• **WHAT THE TASK ASKS**: Copy every record below, exactly as written.

• **PROVIDED MATERIAL**:
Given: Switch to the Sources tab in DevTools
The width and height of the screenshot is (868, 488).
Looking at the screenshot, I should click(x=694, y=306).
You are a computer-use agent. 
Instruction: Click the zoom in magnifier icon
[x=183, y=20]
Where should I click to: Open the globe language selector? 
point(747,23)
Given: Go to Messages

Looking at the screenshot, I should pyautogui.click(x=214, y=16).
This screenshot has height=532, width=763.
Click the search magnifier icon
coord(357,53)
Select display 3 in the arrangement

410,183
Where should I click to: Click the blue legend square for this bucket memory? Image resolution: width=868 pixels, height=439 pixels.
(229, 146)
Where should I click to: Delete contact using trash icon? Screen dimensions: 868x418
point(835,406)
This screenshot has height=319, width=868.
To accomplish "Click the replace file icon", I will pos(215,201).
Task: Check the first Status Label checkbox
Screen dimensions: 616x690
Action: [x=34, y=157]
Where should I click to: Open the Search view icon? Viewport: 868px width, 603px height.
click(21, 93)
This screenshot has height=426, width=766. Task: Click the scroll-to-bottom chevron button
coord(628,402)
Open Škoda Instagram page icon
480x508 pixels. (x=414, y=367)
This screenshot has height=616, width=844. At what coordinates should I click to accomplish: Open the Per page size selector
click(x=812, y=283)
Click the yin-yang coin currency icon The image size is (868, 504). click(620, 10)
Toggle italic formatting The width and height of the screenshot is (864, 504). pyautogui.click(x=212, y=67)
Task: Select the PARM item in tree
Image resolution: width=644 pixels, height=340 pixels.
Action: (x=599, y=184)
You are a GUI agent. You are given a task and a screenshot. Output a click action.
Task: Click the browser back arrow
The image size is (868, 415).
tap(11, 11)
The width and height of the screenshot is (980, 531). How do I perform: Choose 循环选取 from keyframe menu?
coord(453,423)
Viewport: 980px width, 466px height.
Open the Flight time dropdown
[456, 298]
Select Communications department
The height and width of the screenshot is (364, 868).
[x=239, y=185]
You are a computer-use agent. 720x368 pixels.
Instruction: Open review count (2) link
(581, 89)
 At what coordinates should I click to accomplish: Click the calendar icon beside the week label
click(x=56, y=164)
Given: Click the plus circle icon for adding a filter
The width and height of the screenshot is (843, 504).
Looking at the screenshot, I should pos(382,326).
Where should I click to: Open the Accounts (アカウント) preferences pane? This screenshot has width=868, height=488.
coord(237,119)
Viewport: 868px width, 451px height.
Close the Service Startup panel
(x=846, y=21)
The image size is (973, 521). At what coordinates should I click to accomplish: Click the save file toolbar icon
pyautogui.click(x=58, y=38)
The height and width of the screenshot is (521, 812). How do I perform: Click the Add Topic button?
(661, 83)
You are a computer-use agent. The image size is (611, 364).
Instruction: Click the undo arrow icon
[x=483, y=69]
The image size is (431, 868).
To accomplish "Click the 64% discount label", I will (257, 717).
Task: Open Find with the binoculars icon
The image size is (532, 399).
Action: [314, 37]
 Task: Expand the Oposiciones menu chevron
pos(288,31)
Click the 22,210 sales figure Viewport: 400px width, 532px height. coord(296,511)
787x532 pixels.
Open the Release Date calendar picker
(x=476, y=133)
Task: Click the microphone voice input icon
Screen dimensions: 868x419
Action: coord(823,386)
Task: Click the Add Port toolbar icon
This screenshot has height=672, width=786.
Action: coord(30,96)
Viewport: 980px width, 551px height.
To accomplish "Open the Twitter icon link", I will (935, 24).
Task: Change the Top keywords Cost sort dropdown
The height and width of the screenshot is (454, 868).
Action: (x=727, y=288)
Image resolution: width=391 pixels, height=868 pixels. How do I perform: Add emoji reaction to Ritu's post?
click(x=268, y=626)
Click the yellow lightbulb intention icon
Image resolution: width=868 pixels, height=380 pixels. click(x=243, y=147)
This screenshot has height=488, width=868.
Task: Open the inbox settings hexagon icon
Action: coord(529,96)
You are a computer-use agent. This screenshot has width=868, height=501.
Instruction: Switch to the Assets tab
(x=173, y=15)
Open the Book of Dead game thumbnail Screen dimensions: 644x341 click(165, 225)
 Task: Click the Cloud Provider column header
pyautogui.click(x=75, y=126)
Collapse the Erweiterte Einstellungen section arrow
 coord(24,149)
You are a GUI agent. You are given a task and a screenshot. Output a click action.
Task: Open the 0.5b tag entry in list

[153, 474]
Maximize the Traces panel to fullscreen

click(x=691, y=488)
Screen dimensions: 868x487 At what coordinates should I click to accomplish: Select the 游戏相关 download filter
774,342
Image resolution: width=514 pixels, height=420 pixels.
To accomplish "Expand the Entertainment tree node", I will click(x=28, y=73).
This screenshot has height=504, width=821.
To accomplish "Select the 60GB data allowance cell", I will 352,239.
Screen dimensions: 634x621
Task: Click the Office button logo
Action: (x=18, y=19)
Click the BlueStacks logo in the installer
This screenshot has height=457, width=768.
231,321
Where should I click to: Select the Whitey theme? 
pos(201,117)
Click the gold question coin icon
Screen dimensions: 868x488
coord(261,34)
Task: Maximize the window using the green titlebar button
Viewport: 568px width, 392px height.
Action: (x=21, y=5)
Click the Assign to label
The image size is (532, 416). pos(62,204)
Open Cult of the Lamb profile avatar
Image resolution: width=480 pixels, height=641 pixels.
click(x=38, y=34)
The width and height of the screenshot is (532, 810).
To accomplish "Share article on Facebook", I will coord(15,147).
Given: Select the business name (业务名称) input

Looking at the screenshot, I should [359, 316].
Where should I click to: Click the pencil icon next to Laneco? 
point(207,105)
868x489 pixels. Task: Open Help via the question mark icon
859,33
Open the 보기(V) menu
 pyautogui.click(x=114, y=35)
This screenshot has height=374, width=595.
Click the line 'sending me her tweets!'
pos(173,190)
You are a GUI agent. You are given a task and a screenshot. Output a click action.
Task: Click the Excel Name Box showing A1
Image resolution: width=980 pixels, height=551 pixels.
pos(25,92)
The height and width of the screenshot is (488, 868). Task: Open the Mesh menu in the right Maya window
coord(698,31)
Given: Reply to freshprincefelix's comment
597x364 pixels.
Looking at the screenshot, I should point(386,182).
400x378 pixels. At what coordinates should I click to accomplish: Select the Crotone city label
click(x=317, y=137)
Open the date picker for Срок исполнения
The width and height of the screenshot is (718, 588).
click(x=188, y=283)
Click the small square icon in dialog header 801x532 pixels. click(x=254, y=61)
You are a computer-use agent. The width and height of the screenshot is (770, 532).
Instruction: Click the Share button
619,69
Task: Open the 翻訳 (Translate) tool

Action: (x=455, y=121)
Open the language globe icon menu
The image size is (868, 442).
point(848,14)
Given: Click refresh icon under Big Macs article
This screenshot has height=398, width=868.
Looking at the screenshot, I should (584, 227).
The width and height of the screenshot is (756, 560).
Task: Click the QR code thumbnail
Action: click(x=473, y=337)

• **SOLUTION FOR THIS EXERCISE**:
Given: Switch to the Sources tab in DevTools
The width and height of the screenshot is (868, 488).
Looking at the screenshot, I should click(x=694, y=306).
You are a computer-use agent. 
Instruction: Click the zoom in magnifier icon
[x=183, y=20]
Where should I click to: Open the globe language selector? 
point(747,23)
Given: Go to Messages

Looking at the screenshot, I should pyautogui.click(x=214, y=16).
This screenshot has height=532, width=763.
Click the search magnifier icon
coord(357,53)
Select display 3 in the arrangement

410,183
Where should I click to: Click the blue legend square for this bucket memory? Image resolution: width=868 pixels, height=439 pixels.
(229, 146)
Where should I click to: Delete contact using trash icon? Screen dimensions: 868x418
point(835,406)
This screenshot has height=319, width=868.
To accomplish "Click the replace file icon", I will pos(215,201).
Task: Check the first Status Label checkbox
Screen dimensions: 616x690
Action: [x=34, y=157]
Where should I click to: Open the Search view icon? Viewport: 868px width, 603px height.
click(21, 93)
This screenshot has height=426, width=766. Task: Click the scroll-to-bottom chevron button
coord(628,402)
Open Škoda Instagram page icon
480x508 pixels. (x=414, y=367)
This screenshot has height=616, width=844. At what coordinates should I click to accomplish: Open the Per page size selector
click(x=812, y=283)
Click the yin-yang coin currency icon The image size is (868, 504). click(620, 10)
Toggle italic formatting The width and height of the screenshot is (864, 504). pyautogui.click(x=212, y=67)
Task: Select the PARM item in tree
Image resolution: width=644 pixels, height=340 pixels.
Action: (x=599, y=184)
You are a GUI agent. You are given a task and a screenshot. Output a click action.
Task: Click the browser back arrow
The image size is (868, 415).
tap(11, 11)
The width and height of the screenshot is (980, 531). How do I perform: Choose 循环选取 from keyframe menu?
coord(453,423)
Viewport: 980px width, 466px height.
Open the Flight time dropdown
[456, 298]
Select Communications department
The height and width of the screenshot is (364, 868).
[x=239, y=185]
You are a computer-use agent. 720x368 pixels.
Instruction: Open review count (2) link
(581, 89)
 At what coordinates should I click to accomplish: Click the calendar icon beside the week label
click(x=56, y=164)
Given: Click the plus circle icon for adding a filter
The width and height of the screenshot is (843, 504).
Looking at the screenshot, I should pos(382,326).
Where should I click to: Open the Accounts (アカウント) preferences pane? This screenshot has width=868, height=488.
coord(237,119)
Viewport: 868px width, 451px height.
Close the Service Startup panel
(x=846, y=21)
The image size is (973, 521). At what coordinates should I click to accomplish: Click the save file toolbar icon
pyautogui.click(x=58, y=38)
The height and width of the screenshot is (521, 812). How do I perform: Click the Add Topic button?
(661, 83)
You are a computer-use agent. The image size is (611, 364).
Instruction: Click the undo arrow icon
[x=483, y=69]
The image size is (431, 868).
To accomplish "Click the 64% discount label", I will (257, 717).
Task: Open Find with the binoculars icon
The image size is (532, 399).
Action: [314, 37]
 Task: Expand the Oposiciones menu chevron
pos(288,31)
Click the 22,210 sales figure Viewport: 400px width, 532px height. coord(296,511)
787x532 pixels.
Open the Release Date calendar picker
(x=476, y=133)
Task: Click the microphone voice input icon
Screen dimensions: 868x419
Action: coord(823,386)
Task: Click the Add Port toolbar icon
This screenshot has height=672, width=786.
Action: coord(30,96)
Viewport: 980px width, 551px height.
To accomplish "Open the Twitter icon link", I will (935, 24).
Task: Change the Top keywords Cost sort dropdown
The height and width of the screenshot is (454, 868).
Action: (x=727, y=288)
Image resolution: width=391 pixels, height=868 pixels. How do I perform: Add emoji reaction to Ritu's post?
click(x=268, y=626)
Click the yellow lightbulb intention icon
Image resolution: width=868 pixels, height=380 pixels. click(x=243, y=147)
This screenshot has height=488, width=868.
Task: Open the inbox settings hexagon icon
Action: coord(529,96)
You are a computer-use agent. This screenshot has width=868, height=501.
Instruction: Switch to the Assets tab
(x=173, y=15)
Open the Book of Dead game thumbnail Screen dimensions: 644x341 click(165, 225)
 Task: Click the Cloud Provider column header
pyautogui.click(x=75, y=126)
Collapse the Erweiterte Einstellungen section arrow
 coord(24,149)
You are a GUI agent. You are given a task and a screenshot. Output a click action.
Task: Open the 0.5b tag entry in list

[153, 474]
Maximize the Traces panel to fullscreen

click(x=691, y=488)
Screen dimensions: 868x487 At what coordinates should I click to accomplish: Select the 游戏相关 download filter
774,342
Image resolution: width=514 pixels, height=420 pixels.
To accomplish "Expand the Entertainment tree node", I will click(x=28, y=73).
This screenshot has height=504, width=821.
To accomplish "Select the 60GB data allowance cell", I will 352,239.
Screen dimensions: 634x621
Task: Click the Office button logo
Action: (x=18, y=19)
Click the BlueStacks logo in the installer
This screenshot has height=457, width=768.
231,321
Where should I click to: Select the Whitey theme? 
pos(201,117)
Click the gold question coin icon
Screen dimensions: 868x488
coord(261,34)
Task: Maximize the window using the green titlebar button
Viewport: 568px width, 392px height.
Action: (x=21, y=5)
Click the Assign to label
The image size is (532, 416). pos(62,204)
Open Cult of the Lamb profile avatar
Image resolution: width=480 pixels, height=641 pixels.
click(x=38, y=34)
The width and height of the screenshot is (532, 810).
To accomplish "Share article on Facebook", I will coord(15,147).
Given: Select the business name (业务名称) input

Looking at the screenshot, I should [359, 316].
Where should I click to: Click the pencil icon next to Laneco? 
point(207,105)
868x489 pixels. Task: Open Help via the question mark icon
859,33
Open the 보기(V) menu
 pyautogui.click(x=114, y=35)
This screenshot has height=374, width=595.
Click the line 'sending me her tweets!'
pos(173,190)
You are a GUI agent. You are given a task and a screenshot. Output a click action.
Task: Click the Excel Name Box showing A1
Image resolution: width=980 pixels, height=551 pixels.
pos(25,92)
The height and width of the screenshot is (488, 868). Task: Open the Mesh menu in the right Maya window
coord(698,31)
Given: Reply to freshprincefelix's comment
597x364 pixels.
Looking at the screenshot, I should point(386,182).
400x378 pixels. At what coordinates should I click to accomplish: Select the Crotone city label
click(x=317, y=137)
Open the date picker for Срок исполнения
The width and height of the screenshot is (718, 588).
click(x=188, y=283)
Click the small square icon in dialog header 801x532 pixels. click(x=254, y=61)
You are a computer-use agent. The width and height of the screenshot is (770, 532).
Instruction: Click the Share button
619,69
Task: Open the 翻訳 (Translate) tool

Action: (x=455, y=121)
Open the language globe icon menu
The image size is (868, 442).
point(848,14)
Given: Click refresh icon under Big Macs article
This screenshot has height=398, width=868.
Looking at the screenshot, I should (584, 227).
The width and height of the screenshot is (756, 560).
Task: Click the QR code thumbnail
Action: click(x=473, y=337)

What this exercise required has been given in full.